EXERCISE: Here is a block of entries. Write out its lines exactly, from the first through the one containing "The image size is (1207, 869).".
+===+
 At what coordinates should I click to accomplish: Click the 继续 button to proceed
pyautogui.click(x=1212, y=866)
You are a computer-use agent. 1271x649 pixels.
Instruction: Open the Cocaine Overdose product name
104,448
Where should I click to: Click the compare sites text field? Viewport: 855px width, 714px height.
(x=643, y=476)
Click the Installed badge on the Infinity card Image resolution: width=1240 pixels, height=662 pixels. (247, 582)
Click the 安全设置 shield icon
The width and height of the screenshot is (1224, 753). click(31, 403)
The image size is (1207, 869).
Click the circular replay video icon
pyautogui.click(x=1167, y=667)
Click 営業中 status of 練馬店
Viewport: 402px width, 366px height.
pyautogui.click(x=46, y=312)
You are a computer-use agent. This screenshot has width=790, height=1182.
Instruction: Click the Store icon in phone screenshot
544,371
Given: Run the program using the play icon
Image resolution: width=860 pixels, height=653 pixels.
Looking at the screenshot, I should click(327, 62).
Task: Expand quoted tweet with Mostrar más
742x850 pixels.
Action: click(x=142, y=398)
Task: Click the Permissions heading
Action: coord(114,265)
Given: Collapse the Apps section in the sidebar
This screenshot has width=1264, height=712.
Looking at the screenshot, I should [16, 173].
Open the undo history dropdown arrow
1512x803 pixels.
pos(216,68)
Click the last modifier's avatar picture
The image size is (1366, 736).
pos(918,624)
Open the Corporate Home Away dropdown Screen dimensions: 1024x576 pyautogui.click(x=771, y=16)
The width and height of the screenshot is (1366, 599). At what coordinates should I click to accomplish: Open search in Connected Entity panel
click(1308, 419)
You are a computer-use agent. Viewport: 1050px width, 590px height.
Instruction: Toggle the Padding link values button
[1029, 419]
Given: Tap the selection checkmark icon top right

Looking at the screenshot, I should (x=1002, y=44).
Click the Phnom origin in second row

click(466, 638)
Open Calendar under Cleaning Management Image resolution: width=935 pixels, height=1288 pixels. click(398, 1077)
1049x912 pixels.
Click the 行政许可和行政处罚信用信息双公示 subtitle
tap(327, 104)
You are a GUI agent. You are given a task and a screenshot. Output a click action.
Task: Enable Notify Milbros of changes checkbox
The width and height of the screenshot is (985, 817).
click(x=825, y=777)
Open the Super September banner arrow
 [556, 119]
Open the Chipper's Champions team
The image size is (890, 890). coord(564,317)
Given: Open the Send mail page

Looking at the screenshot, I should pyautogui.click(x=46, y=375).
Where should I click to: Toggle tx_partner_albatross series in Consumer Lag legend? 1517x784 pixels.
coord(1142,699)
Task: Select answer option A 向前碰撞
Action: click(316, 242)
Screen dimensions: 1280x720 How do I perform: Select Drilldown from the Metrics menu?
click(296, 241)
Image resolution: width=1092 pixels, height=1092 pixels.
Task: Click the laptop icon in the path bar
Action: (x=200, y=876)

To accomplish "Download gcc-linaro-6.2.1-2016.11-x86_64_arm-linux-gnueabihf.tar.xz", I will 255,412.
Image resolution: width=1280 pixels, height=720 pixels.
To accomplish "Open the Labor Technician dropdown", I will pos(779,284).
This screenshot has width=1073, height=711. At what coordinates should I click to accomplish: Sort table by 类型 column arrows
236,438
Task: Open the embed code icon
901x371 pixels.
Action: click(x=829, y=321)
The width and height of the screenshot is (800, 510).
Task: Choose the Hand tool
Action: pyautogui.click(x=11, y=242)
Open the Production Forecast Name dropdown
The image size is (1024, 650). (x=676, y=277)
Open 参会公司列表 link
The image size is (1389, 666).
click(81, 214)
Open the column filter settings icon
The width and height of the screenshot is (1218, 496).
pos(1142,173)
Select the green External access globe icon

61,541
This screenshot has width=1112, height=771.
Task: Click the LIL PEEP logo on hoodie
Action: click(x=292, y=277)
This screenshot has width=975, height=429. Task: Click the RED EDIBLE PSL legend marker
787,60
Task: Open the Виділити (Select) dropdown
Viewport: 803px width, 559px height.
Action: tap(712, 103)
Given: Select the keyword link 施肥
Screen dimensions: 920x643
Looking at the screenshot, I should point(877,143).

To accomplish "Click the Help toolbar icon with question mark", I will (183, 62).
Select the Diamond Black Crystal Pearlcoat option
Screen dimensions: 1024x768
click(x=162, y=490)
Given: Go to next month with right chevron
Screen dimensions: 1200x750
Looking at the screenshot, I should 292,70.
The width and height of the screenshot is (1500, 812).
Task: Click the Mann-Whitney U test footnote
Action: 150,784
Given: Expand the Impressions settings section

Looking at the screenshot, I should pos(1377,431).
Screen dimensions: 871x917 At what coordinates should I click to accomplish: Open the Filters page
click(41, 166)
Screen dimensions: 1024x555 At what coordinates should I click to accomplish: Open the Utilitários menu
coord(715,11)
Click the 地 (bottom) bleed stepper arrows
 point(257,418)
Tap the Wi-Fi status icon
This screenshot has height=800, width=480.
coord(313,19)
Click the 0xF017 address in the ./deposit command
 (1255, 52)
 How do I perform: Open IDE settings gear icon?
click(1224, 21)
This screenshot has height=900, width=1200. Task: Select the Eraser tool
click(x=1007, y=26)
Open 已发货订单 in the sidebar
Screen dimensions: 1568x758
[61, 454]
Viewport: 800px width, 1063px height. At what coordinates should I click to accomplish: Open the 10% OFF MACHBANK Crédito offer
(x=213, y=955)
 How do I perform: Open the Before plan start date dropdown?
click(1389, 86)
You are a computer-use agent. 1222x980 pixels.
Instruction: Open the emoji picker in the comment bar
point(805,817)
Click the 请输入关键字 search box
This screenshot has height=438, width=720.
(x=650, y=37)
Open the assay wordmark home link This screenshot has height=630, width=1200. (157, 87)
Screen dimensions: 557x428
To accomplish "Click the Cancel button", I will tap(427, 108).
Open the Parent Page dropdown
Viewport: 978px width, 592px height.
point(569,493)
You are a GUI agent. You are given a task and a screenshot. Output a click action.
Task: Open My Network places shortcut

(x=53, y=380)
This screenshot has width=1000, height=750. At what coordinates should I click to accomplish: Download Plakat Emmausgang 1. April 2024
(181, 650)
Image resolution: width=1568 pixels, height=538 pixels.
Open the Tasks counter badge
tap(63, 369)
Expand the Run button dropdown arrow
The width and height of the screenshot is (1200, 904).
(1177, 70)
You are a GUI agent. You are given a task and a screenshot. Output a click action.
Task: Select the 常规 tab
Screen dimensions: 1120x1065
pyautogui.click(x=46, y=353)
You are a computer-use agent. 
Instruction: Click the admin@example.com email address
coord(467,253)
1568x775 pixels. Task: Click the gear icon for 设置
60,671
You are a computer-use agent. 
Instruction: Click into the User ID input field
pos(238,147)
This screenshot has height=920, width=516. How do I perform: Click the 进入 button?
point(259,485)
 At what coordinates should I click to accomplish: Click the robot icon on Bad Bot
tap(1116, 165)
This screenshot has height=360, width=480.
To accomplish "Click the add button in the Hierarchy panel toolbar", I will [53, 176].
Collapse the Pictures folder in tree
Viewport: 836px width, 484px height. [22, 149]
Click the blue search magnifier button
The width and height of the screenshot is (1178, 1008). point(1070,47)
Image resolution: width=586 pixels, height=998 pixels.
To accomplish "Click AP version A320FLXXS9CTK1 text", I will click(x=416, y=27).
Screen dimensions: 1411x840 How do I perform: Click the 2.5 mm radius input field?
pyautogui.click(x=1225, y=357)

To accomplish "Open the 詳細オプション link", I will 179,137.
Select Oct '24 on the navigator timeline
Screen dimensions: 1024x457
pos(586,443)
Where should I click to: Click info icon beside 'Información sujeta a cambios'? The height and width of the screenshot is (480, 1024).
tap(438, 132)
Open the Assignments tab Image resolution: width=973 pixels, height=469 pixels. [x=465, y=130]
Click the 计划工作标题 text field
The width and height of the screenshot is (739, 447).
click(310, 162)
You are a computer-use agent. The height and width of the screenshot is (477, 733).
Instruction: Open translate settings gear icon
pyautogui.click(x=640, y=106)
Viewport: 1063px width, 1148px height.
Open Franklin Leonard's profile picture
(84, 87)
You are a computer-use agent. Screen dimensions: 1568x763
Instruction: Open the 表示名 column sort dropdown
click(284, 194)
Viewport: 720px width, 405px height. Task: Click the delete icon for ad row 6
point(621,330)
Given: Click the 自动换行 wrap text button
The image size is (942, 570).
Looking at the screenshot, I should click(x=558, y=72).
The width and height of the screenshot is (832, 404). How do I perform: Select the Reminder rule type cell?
+===+
OUTPUT FOR THIS EXERCISE:
 At what coordinates should I click to accomplish: Click the 继续 button to proceed
pyautogui.click(x=1212, y=866)
You are a computer-use agent. 1271x649 pixels.
Instruction: Open the Cocaine Overdose product name
104,448
Where should I click to: Click the compare sites text field? Viewport: 855px width, 714px height.
(x=643, y=476)
Click the Installed badge on the Infinity card Image resolution: width=1240 pixels, height=662 pixels. (247, 582)
Click the 安全设置 shield icon
The width and height of the screenshot is (1224, 753). click(31, 403)
The image size is (1207, 869).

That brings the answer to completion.